[[ THE RECORDS open ]]

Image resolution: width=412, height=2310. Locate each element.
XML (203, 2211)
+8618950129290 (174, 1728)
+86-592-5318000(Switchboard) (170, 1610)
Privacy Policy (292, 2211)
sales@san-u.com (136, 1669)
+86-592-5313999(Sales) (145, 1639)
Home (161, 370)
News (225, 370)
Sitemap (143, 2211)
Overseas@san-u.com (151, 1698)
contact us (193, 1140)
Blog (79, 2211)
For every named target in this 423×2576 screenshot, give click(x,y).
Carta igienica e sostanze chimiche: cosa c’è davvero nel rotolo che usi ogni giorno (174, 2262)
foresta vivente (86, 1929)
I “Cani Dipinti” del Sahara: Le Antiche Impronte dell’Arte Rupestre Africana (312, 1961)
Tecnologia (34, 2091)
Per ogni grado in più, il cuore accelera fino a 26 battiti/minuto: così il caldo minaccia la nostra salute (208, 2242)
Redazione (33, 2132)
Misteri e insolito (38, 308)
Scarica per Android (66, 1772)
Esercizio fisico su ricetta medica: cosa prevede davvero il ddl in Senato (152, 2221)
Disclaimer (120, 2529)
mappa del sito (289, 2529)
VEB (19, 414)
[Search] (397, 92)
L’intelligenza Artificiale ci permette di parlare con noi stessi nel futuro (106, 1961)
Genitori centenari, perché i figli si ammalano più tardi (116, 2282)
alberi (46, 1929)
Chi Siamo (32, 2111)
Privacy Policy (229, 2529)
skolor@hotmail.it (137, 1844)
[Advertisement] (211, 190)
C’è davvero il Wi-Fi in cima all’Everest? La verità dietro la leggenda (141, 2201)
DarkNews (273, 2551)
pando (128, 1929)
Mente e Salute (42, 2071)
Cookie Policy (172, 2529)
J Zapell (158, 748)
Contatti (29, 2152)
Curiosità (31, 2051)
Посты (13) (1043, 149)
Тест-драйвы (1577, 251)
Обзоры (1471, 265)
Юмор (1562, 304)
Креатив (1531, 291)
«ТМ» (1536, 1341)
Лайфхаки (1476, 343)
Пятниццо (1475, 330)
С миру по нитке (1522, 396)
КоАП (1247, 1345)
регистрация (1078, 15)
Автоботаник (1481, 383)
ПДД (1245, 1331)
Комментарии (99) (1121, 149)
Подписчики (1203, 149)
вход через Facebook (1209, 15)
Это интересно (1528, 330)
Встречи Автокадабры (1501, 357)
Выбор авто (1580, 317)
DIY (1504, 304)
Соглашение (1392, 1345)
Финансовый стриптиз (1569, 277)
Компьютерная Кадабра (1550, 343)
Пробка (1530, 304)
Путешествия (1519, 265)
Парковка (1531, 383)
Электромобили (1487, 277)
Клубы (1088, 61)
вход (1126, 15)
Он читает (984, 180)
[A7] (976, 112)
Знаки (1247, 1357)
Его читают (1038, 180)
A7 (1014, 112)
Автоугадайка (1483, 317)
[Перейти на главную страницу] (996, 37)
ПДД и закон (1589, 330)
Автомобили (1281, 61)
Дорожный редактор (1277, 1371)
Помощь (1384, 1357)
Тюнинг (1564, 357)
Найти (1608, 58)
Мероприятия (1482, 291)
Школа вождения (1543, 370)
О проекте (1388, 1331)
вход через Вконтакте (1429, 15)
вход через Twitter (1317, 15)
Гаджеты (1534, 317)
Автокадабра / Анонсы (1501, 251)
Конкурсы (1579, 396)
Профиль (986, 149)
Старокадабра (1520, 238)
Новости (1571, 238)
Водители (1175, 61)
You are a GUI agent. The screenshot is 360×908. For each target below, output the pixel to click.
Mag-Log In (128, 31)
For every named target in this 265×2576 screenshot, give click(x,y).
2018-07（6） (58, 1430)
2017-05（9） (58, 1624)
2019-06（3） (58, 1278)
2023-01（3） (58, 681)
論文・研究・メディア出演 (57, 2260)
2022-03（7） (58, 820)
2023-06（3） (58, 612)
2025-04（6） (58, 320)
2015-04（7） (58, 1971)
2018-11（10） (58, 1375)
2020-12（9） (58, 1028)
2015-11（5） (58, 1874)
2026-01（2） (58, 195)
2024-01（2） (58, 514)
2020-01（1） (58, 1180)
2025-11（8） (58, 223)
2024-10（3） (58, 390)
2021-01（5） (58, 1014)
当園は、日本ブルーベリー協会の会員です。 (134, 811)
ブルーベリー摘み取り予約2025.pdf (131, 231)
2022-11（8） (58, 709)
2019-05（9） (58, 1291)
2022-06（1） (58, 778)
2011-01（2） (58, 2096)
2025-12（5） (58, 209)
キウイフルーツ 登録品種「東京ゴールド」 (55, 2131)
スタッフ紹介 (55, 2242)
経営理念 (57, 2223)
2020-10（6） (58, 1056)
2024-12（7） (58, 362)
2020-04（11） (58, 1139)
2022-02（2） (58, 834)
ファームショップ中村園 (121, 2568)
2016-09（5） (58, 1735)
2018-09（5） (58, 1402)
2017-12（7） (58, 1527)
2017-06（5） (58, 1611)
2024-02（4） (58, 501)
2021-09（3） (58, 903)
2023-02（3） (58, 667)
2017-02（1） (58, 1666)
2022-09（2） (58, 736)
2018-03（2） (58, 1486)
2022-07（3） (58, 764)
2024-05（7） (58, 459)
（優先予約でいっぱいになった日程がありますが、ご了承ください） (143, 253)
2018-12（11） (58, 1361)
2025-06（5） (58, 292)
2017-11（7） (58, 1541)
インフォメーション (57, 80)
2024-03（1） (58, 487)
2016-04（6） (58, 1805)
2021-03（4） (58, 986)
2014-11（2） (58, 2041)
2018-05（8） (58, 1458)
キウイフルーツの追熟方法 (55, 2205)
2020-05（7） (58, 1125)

[[ THE RECORDS closed ]]

TASK BRIEF:
Reproduce every line above without error.

SOLUTION TO THE PROBLEM:
Image resolution: width=412, height=2310. Locate each element.
XML (203, 2211)
+8618950129290 (174, 1728)
+86-592-5318000(Switchboard) (170, 1610)
Privacy Policy (292, 2211)
sales@san-u.com (136, 1669)
+86-592-5313999(Sales) (145, 1639)
Home (161, 370)
News (225, 370)
Sitemap (143, 2211)
Overseas@san-u.com (151, 1698)
contact us (193, 1140)
Blog (79, 2211)
For every named target in this 423×2576 screenshot, give click(x,y).
Carta igienica e sostanze chimiche: cosa c’è davvero nel rotolo che usi ogni giorno (174, 2262)
foresta vivente (86, 1929)
I “Cani Dipinti” del Sahara: Le Antiche Impronte dell’Arte Rupestre Africana (312, 1961)
Tecnologia (34, 2091)
Per ogni grado in più, il cuore accelera fino a 26 battiti/minuto: così il caldo minaccia la nostra salute (208, 2242)
Redazione (33, 2132)
Misteri e insolito (38, 308)
Scarica per Android (66, 1772)
Esercizio fisico su ricetta medica: cosa prevede davvero il ddl in Senato (152, 2221)
Disclaimer (120, 2529)
mappa del sito (289, 2529)
VEB (19, 414)
[Search] (397, 92)
L’intelligenza Artificiale ci permette di parlare con noi stessi nel futuro (106, 1961)
Genitori centenari, perché i figli si ammalano più tardi (116, 2282)
alberi (46, 1929)
Chi Siamo (32, 2111)
Privacy Policy (229, 2529)
skolor@hotmail.it (137, 1844)
[Advertisement] (211, 190)
C’è davvero il Wi-Fi in cima all’Everest? La verità dietro la leggenda (141, 2201)
DarkNews (273, 2551)
pando (128, 1929)
Mente e Salute (42, 2071)
Cookie Policy (172, 2529)
J Zapell (158, 748)
Contatti (29, 2152)
Curiosità (31, 2051)
Посты (13) (1043, 149)
Тест-драйвы (1577, 251)
Обзоры (1471, 265)
Юмор (1562, 304)
Креатив (1531, 291)
«ТМ» (1536, 1341)
Лайфхаки (1476, 343)
Пятниццо (1475, 330)
С миру по нитке (1522, 396)
КоАП (1247, 1345)
регистрация (1078, 15)
Автоботаник (1481, 383)
ПДД (1245, 1331)
Комментарии (99) (1121, 149)
Подписчики (1203, 149)
вход через Facebook (1209, 15)
Это интересно (1528, 330)
Встречи Автокадабры (1501, 357)
Выбор авто (1580, 317)
DIY (1504, 304)
Соглашение (1392, 1345)
Финансовый стриптиз (1569, 277)
Компьютерная Кадабра (1550, 343)
Пробка (1530, 304)
Путешествия (1519, 265)
Парковка (1531, 383)
Электромобили (1487, 277)
Клубы (1088, 61)
вход (1126, 15)
Он читает (984, 180)
[A7] (976, 112)
Знаки (1247, 1357)
Его читают (1038, 180)
A7 (1014, 112)
Автоугадайка (1483, 317)
[Перейти на главную страницу] (996, 37)
ПДД и закон (1589, 330)
Автомобили (1281, 61)
Дорожный редактор (1277, 1371)
Помощь (1384, 1357)
Тюнинг (1564, 357)
Найти (1608, 58)
Мероприятия (1482, 291)
Школа вождения (1543, 370)
О проекте (1388, 1331)
вход через Вконтакте (1429, 15)
вход через Twitter (1317, 15)
Гаджеты (1534, 317)
Автокадабра / Анонсы (1501, 251)
Конкурсы (1579, 396)
Профиль (986, 149)
Старокадабра (1520, 238)
Новости (1571, 238)
Водители (1175, 61)
You are a GUI agent. The screenshot is 360×908. For each target below, output the pixel to click.
Mag-Log In (128, 31)
For every named target in this 265×2576 screenshot, give click(x,y).
2018-07（6） (58, 1430)
2017-05（9） (58, 1624)
2019-06（3） (58, 1278)
2023-01（3） (58, 681)
論文・研究・メディア出演 (57, 2260)
2022-03（7） (58, 820)
2023-06（3） (58, 612)
2025-04（6） (58, 320)
2015-04（7） (58, 1971)
2018-11（10） (58, 1375)
2020-12（9） (58, 1028)
2015-11（5） (58, 1874)
2026-01（2） (58, 195)
2024-01（2） (58, 514)
2020-01（1） (58, 1180)
2025-11（8） (58, 223)
2024-10（3） (58, 390)
2021-01（5） (58, 1014)
当園は、日本ブルーベリー協会の会員です。 (134, 811)
ブルーベリー摘み取り予約2025.pdf (131, 231)
2022-11（8） (58, 709)
2019-05（9） (58, 1291)
2022-06（1） (58, 778)
2011-01（2） (58, 2096)
2025-12（5） (58, 209)
キウイフルーツ 登録品種「東京ゴールド」 (55, 2131)
スタッフ紹介 (55, 2242)
経営理念 (57, 2223)
2020-10（6） (58, 1056)
2024-12（7） (58, 362)
2020-04（11） (58, 1139)
2022-02（2） (58, 834)
ファームショップ中村園 (121, 2568)
2016-09（5） (58, 1735)
2018-09（5） (58, 1402)
2017-12（7） (58, 1527)
2017-06（5） (58, 1611)
2024-02（4） (58, 501)
2021-09（3） (58, 903)
2023-02（3） (58, 667)
2017-02（1） (58, 1666)
2022-09（2） (58, 736)
2018-03（2） (58, 1486)
2022-07（3） (58, 764)
2024-05（7） (58, 459)
（優先予約でいっぱいになった日程がありますが、ご了承ください） (143, 253)
2018-12（11） (58, 1361)
2025-06（5） (58, 292)
2017-11（7） (58, 1541)
インフォメーション (57, 80)
2024-03（1） (58, 487)
2016-04（6） (58, 1805)
2021-03（4） (58, 986)
2014-11（2） (58, 2041)
2018-05（8） (58, 1458)
キウイフルーツの追熟方法 (55, 2205)
2020-05（7） (58, 1125)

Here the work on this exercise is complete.